• _Work to do_
Write the next part of the account of the friend who left the writer waiting before a day at the track, starting right after its last sentence.

• _Extract provided_

══════════════════════════════

So i packed up my truck and waited and waited and waited.at 12:30 i call him…no answer….1:00, i call, no answer….1:20 i call, no answer… so i leave him a message saying if he didn’t call me back by 1:30, i wasn’t going..he calls me back 10 minutes later…right at 1:30 to tell me he was busy relaxing with his girlfriend and kids and just didn’t feel like calling me back right then.
i’m pretty furious. he asked if i was still going and i still wanted to go, so i said yeah, but i wanna talk about this because i’m annoyed. he blew me off.
so i get to the track and tried to take him aside and express my annoyance and he blew me off….i told him he better listen because i was not messing around…he blew me off.i rode for 2 hours, didn’t say 2 words to him, packed up my s#it and left.
he texted me 2 days later asking if i was still pissed. i told him “hell yeah” i was. i told him he was really disrespectful to me and wasted my time and that was not something i would accept from anyone. i told him what was worse was i got no apology and for that i said that he could eat s#it as far as our friendship was concerned.

══════════════════════════════

• _Given information_
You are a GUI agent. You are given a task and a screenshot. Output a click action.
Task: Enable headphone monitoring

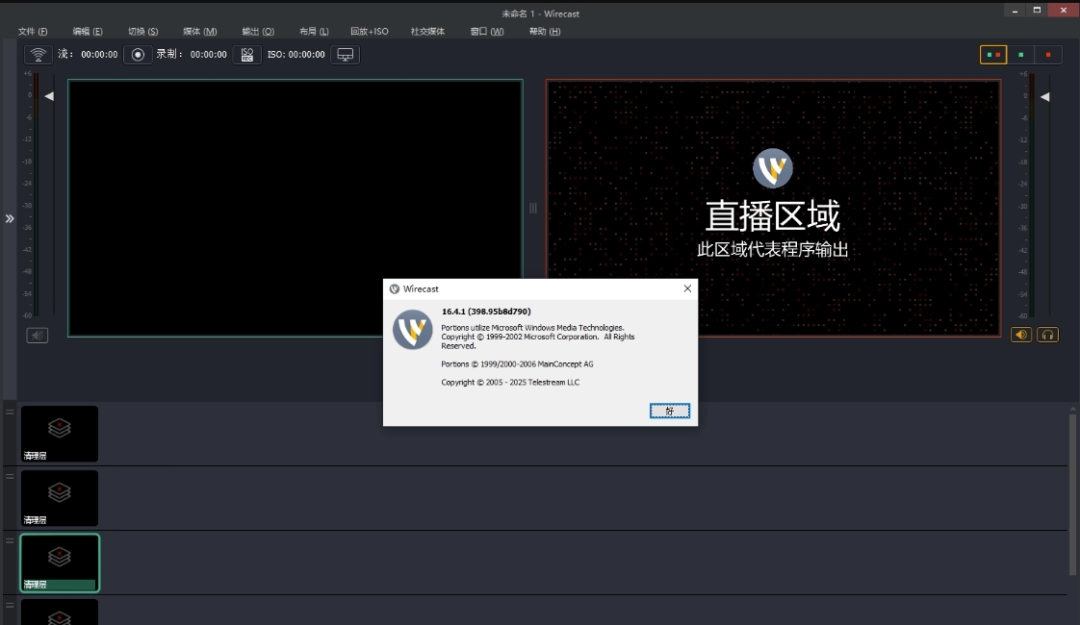pos(1047,334)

══════════════════════════════

• _Answer_
i’ve never been one to ever let anyone walk all over me. i have high self esteem, and that was unacceptable to me.
so another 4 days go by and now he texted me this morning asking if we could talk because i was his best friend and he wanted to iron this all out.
thing is, i’m still pretty pissed. if i say i’m going to do something, i do it and i’m on time. this guy is late for everything and obviously thinks his time is more valuable than mine. i say F that s#it.
my wife says i’m over-reacting. i say if he was sorry then why did it take him 2 weeks to say it? i’m not sure what to do here.